The medical community recognizes the high error rates in hospitals and has responded stating that it is taking step to reduce medical mistakes. The Joint Commission, which accredits hospitals, launched a program called “Speak Up” to encourage patients to protect themselves from medical error. At the same time, it was recognized that medical professionals do not always respond positively or listen to input from patients with doctors interrupting their patients on average after only 23 seconds of this essential input. The Joint Commission stated further, “One way that you can help us is by checking everything we do.” Hum?
Thus, the medical community recognizes the problem and at least partly passes responsibility to the patient. Naturally, the medical community does not back down on its arguments for lower medical malpractice award caps. Nor does it recognize that the typical response in case of medical errors is a denial of liability and it is this denial that forces litigation and pushes the evil trial lawyers into action.
The tips on surviving a hospital stay are interesting, and lead one to wander about the veracity and the motivations of the Tort Reform arguments. You are encouraged to bring an advocate to speak up for you when you are unable to speak up for yourself. I guess this would be following almost any surgery.
This leads to the next nugget of wisdom in surviving your hospital stay, “Avoid Wrong Site Surgery.” It is said that your surgeon, or you I suppose keeping in mind the propensity of doctors to ignore their patients mentioned above, should mark your surgery site. That is sound advice. You would hope that this would be a high priority in surgery, but apparently the patient is ultimately responsible for this detail.
The patient should also prepare a full “health profile” listing medical conditions, allergies, and medications. As a patient, it is further suggested that you should bring all medications with you to avoid misspelling the names, or misstating the dosage and usage directions. Again, this is a task most patients would assume the medical staff would address. And realistically, shouldn‘t a patient be entitled to this expectation?
I will address just one more hospital survival tip set forth in the USA Today article. A patient should check all medications before accepting them from the medical professional dispensing the drug. In addition, the patient should make sure the medical professional dispensing the medication knows who you are insuring that they read your identification wristband. I guess a necessary follow up suggestion would be, “Don‘t fall asleep in the hospital.”

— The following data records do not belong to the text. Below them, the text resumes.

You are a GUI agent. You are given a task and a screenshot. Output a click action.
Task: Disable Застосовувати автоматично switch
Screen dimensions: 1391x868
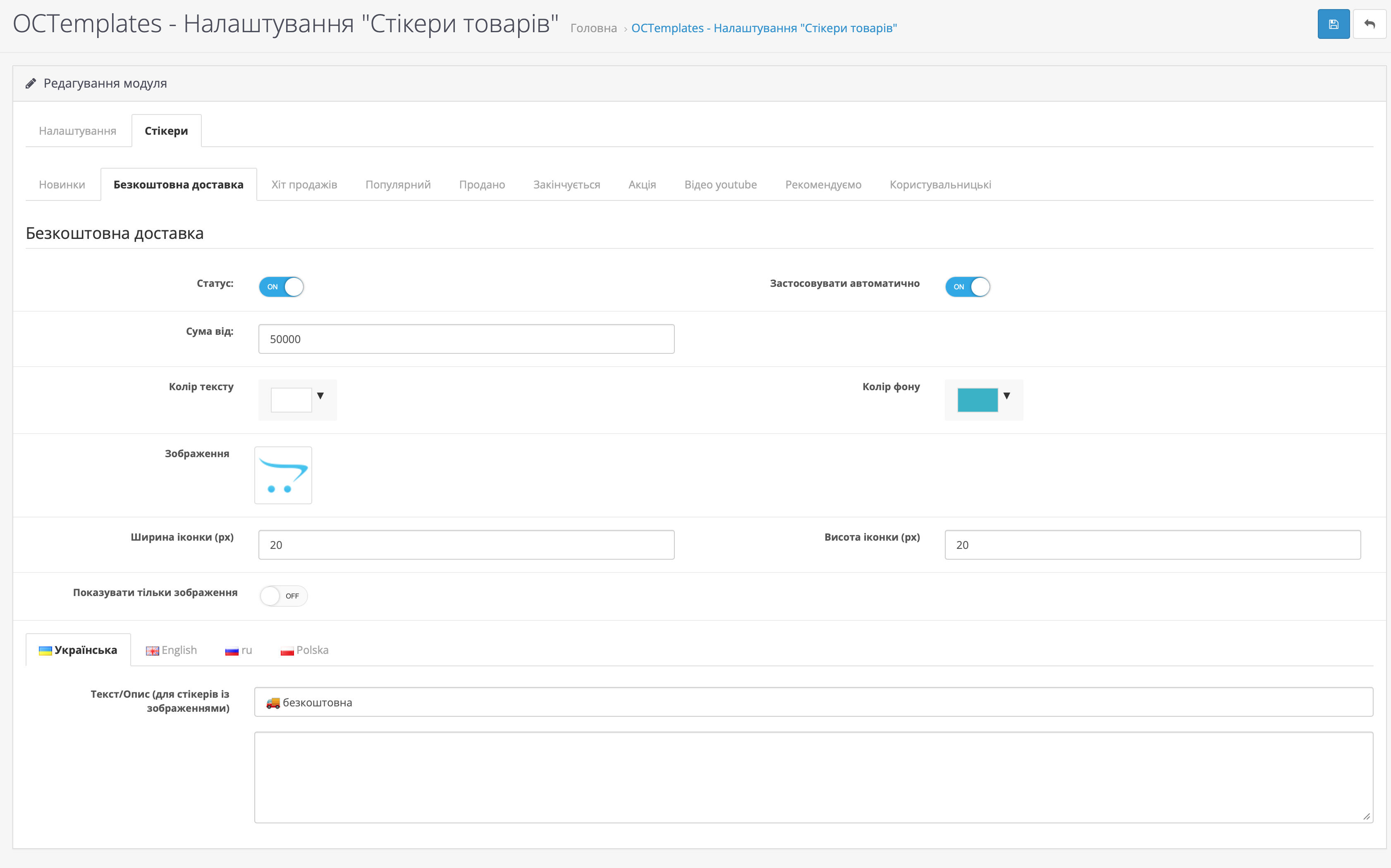pyautogui.click(x=967, y=286)
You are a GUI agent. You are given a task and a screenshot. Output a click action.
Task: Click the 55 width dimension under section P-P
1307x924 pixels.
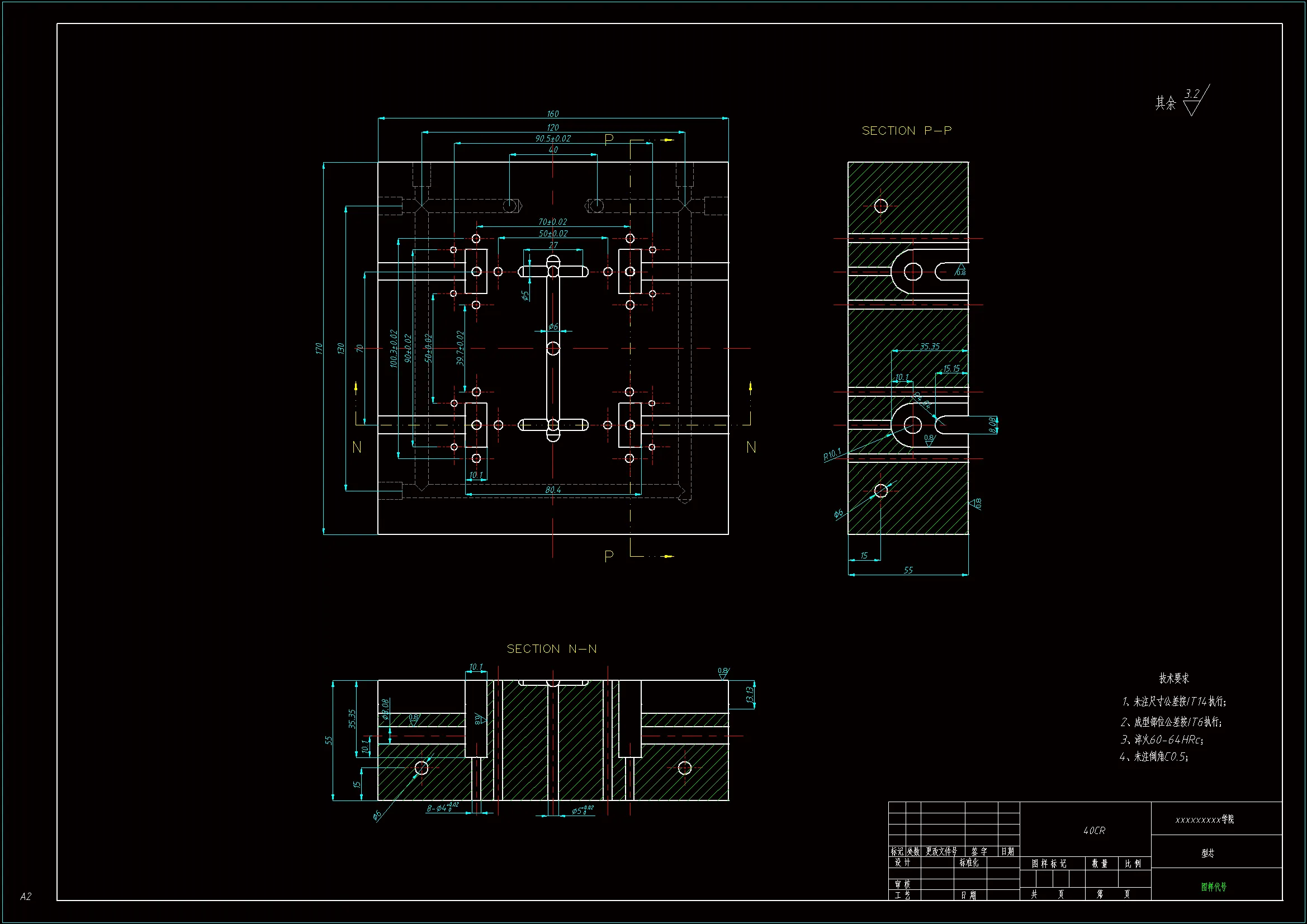tap(908, 570)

These survival tips are more frightening than helpful. In fact, many patients are simply not able to perform these duties. Even educated and motivated patients would have trouble with the complete medical profile. The very suggestion that a patient should be responsible for marking a surgical site completely undercuts all legitimacy of tort reform arguments, medical malpractice caps and the myth of frivolous medical malpractice lawsuits. Will there come a day when the patient is then held responsible for incorrectly marking the surgical location?
What is the motivation of the Tort Reform movement? It clearly is not the protection of the public. The same question and conclusions arise when you raise the motivations of those fighting against healthcare reform. Draw your own conclusions. And eat your vegetables.